Provocations/general questions for future discussions:
What pervasive media have people already accepted?
eg traffic lights, cctv, store cards .... Most will ignore implications of these ie will use store cards to get the discount at supermarket and not worry about their personal data being sold. Have we accepted it as a business transaction?

What level of public awareness of pervasive media is there?
Talking to young people would be fruitful: they have grown up with these technologies that enable (?) differing notions of privacy and self
not everyone wants to know about the author of the book, but may like to know the decisions that were made in the construction of the artefact .

Steigler says of legislative amendments in France eg where minors can be tried for crime as adults, is a collapse of minority/majority that speaks a lot about the failure of the majority to take care of minors; not paying attention to them, or angaging with them, but leaving their development to games devices and tv. The result is that their education is primarily in becoming a consumer. He says this means there is a loss of the superego in our culture. We think we have recreated it in laws, cctv, regulations, but this is not superego, it is not internalised. Pervasive media is more sensitive because it involves the idea of public space.

Bottom up approach to development of pervasive media does not in itself make a project more ethical, although it may be more critical.

Ethics is not absolute: it is about promoting Majority in Kantian terms – we have a duty as a citizen to accept “rules” but must critique them. The tension then is what we do if we dispute that they are good laws: do we disobey bad laws?

Privacy is seeing who can oversee you. A natural condition of human activity. Can't tell in public realm now we have cctv which takes away the sense of mutuality where we see each other, we don;t necessarily know who is seeing us. Reflexive awareness is what is needed. Is it ok to give your personal info if you can edit it yourself? Is it enough to know what I have given away?

What guidelines are there that are relevant from other sectors eg advertising standards, education

What defines a unique experience in a pervasive media project?

What are the specific challenges of pervasive media?

Can't make rules to get rid of rules – that is why we want to develop provications and/or design principles for designers of software and applications.
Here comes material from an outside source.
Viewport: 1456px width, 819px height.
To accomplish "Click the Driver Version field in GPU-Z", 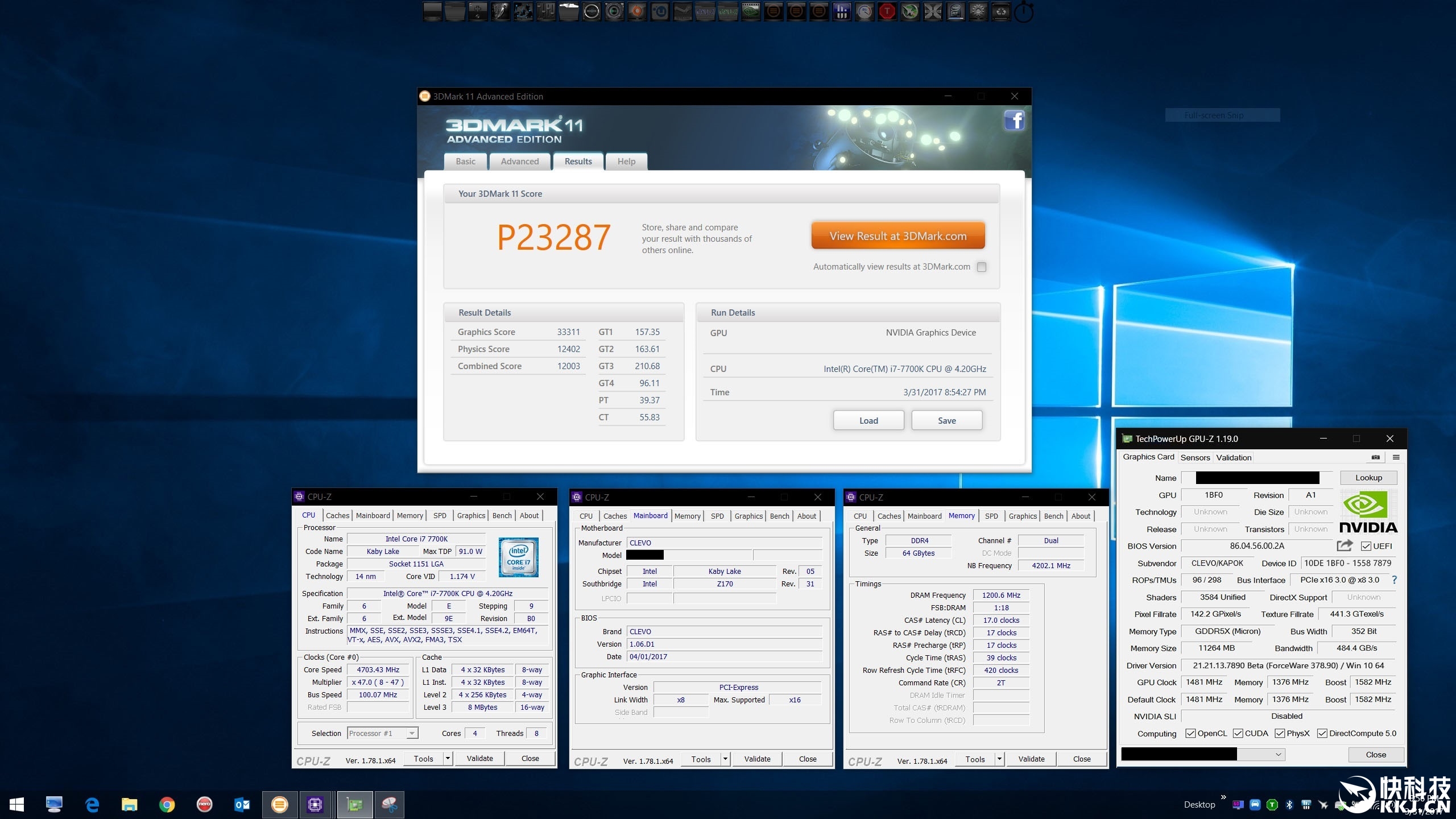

Deep principles, not rules:

Respecting user choice:
promote anonymity as far as possible.
make it so people are able to choose which to share
who has editorial control?
is editorial control with the maker or the audience, or does it shift between the two?

Build in capabilities for reciprocity, responsibility, citizenship:
mediate don't automate
we are more flexible than the technologies we produce

A pervasive media experience is one that can move across boundaries of different technologies/live art:
a fundamental aesthetic is knowing the border of the game, not squash it
build in options for users to bypass aspects of it

What is the appropriate cultural context/cultural setting eg school, public space?

What platforms does it run on/migrate across – from big screen to mobiles?

What behaviour does it elicit; how will it impact on others and how will this affect safety?
How might it be subverted by others, or changed in a public space?

How immersive is it?

What levels of consent are needed? e.g. if the people playing game A don't know that they were being tracked by people playing game B as part of that game

Does the technology itself raise ethical questions because of what is coded in the technology?

Don't want to have to click a disclaimer at the start of a game.

Don't want to have to do an ethical risk assessment every time you make something.